7
$\begingroup$

I'm currently doing the Andrew Ng machine learning course on coursera, and in Week2 he discusses feature scaling.

I have seen the lecture and read many posts; I understand the reasoning behind feature scaling (basically to make gradient descent converge faster by representing all the features on roughly the same scale).

My problem arises when I try to do it. I'm using Octave, and I have the the code for gradient descent with linear regression set up: it computes the 'theta' matrix for the hypothesis just fine for non-scaled values, giving accurate predictions.

When I use scaled values of input matrix X and output vector Y, the values of theta and the cost function J(theta) calculated are different than from the un-scaled values. Is this normal? How do I 'undo' the scaling, so that when I test my hypothesis with real data, I get accurate results?

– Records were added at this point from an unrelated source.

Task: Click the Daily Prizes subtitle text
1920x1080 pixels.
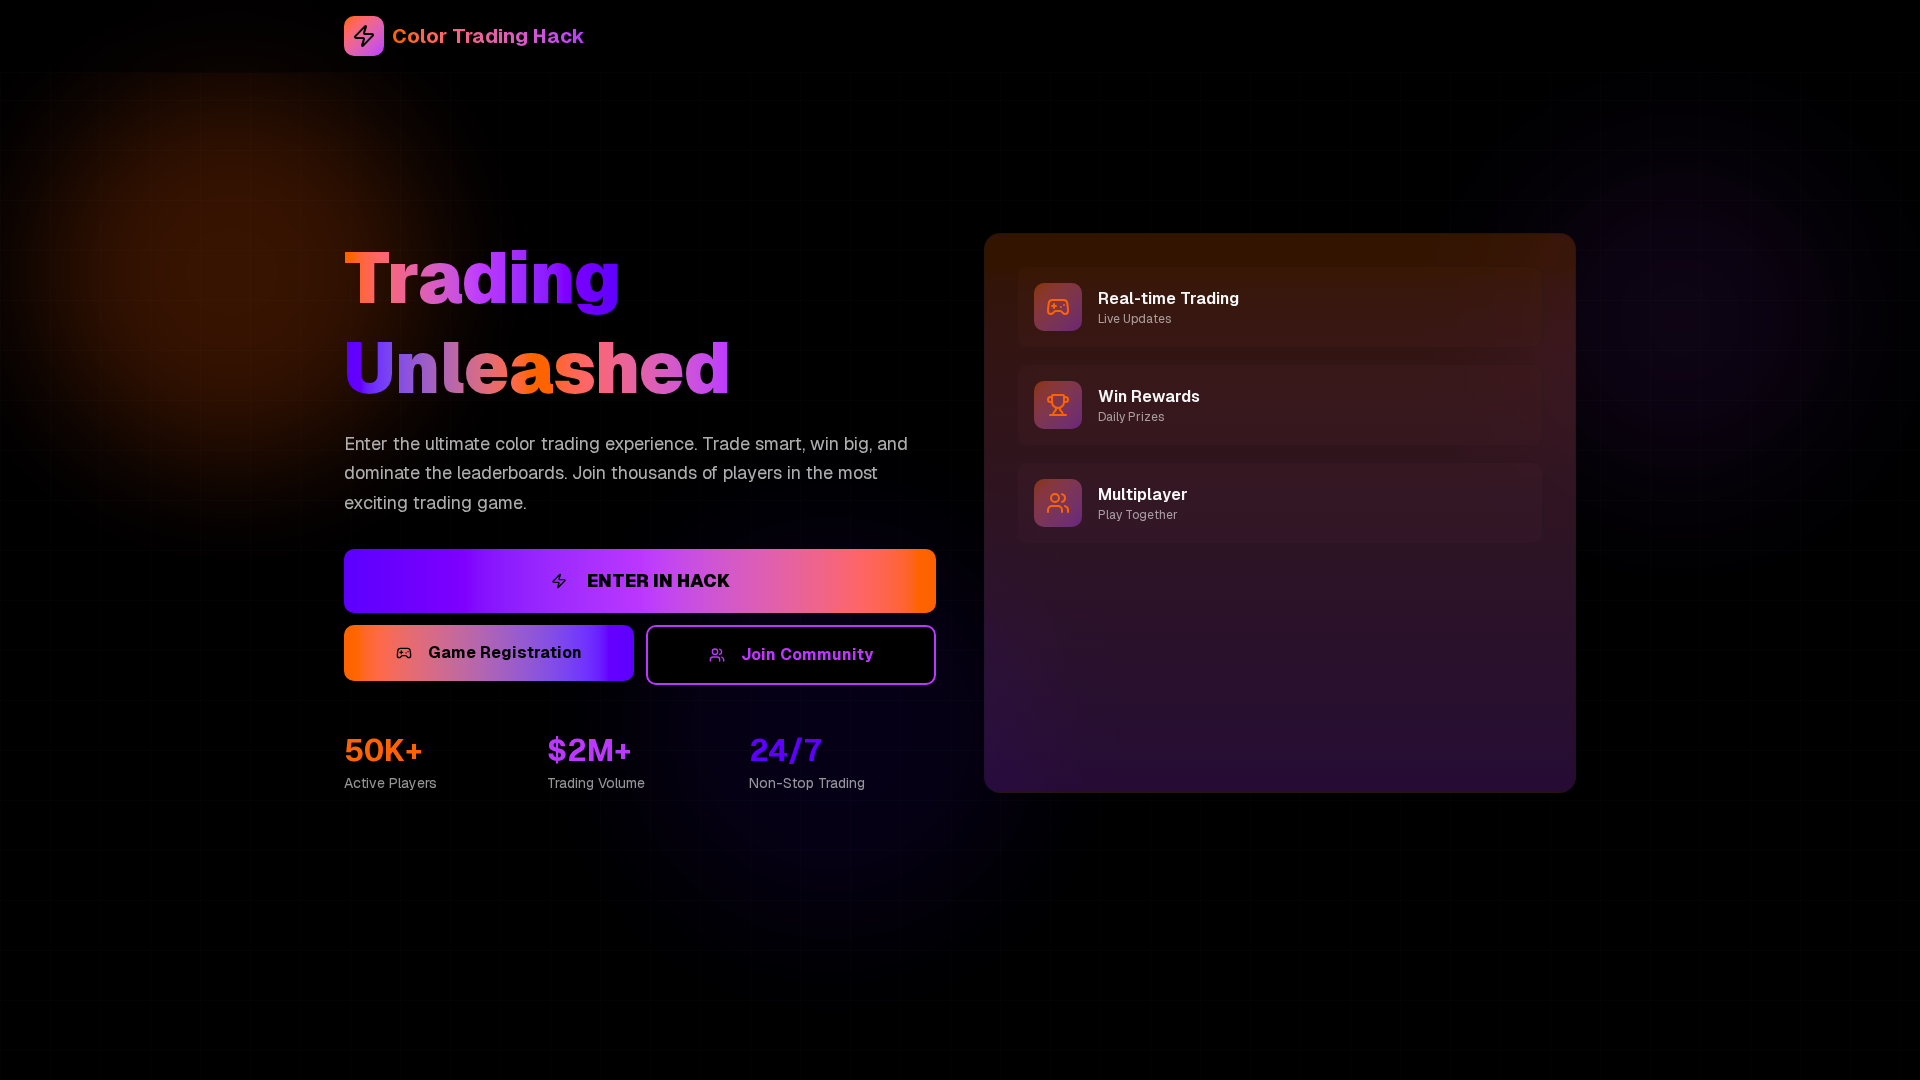Action: coord(1131,416)
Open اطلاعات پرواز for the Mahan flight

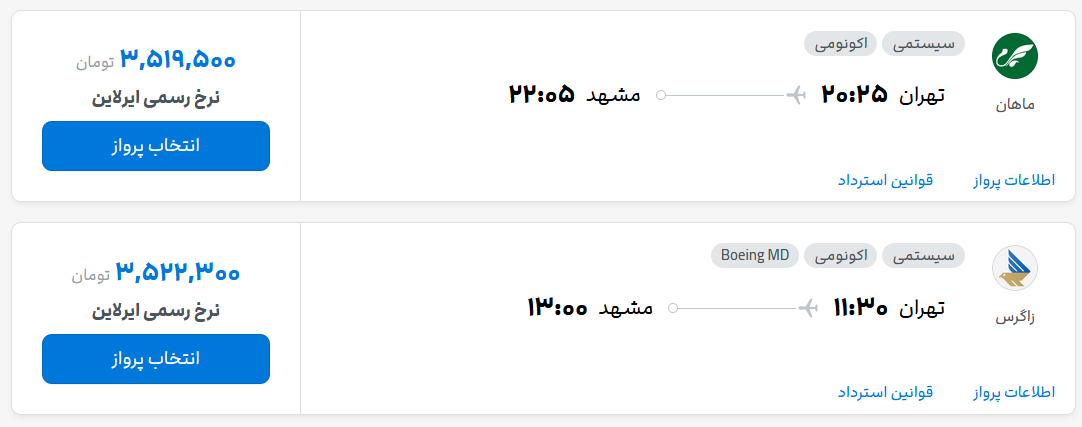click(1014, 181)
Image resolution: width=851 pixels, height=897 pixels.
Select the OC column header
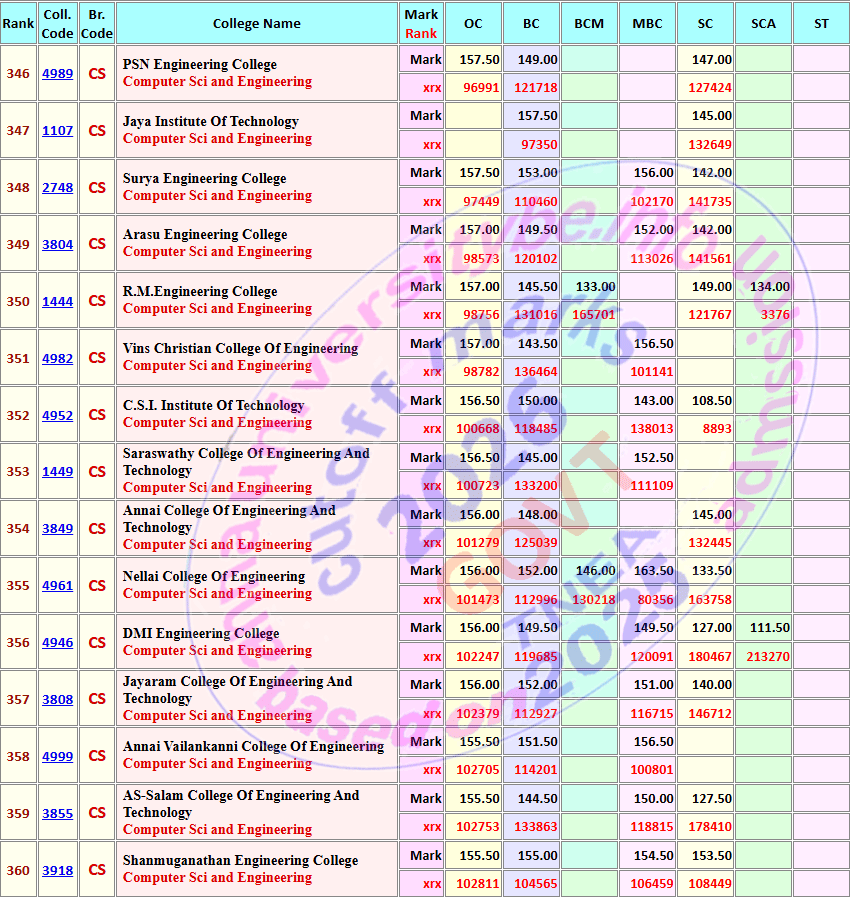[473, 23]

For reference, here is the scaling function I am using (in Octave):

function [scaledX, avgX, stdX] = feature_scale(X) is_first_column_ones=0; %a flag indicating if the first column is ones sum(X==1) if sum(X==1)(1) == size(X)(1) %if the first column is ones is_first_column_ones=1; X=X(:,2:size(X)(2)); %strip away the first column; end stdX=std(X); avgX=mean(X); scaledX=(X-avgX)./stdX; if is_first_column_ones %add back the first column of ones; they require no scaling. scaledX=[ones(size(X)(1),1),scaledX]; end end 

Do I scale my test input, scale my theta, or both?

I should also note that I'm scaling as such:

scaledX=feature_scale(X); scaledY=feature_scale(Y); 

where X and Y are my input and output respectively. Each column of X represents a different feature (the first column is always 1 for the bias feature theta0) and each row of X represents a different input example. Y is a 1-D column matrix where each row is an output example, corresponding to the input of X.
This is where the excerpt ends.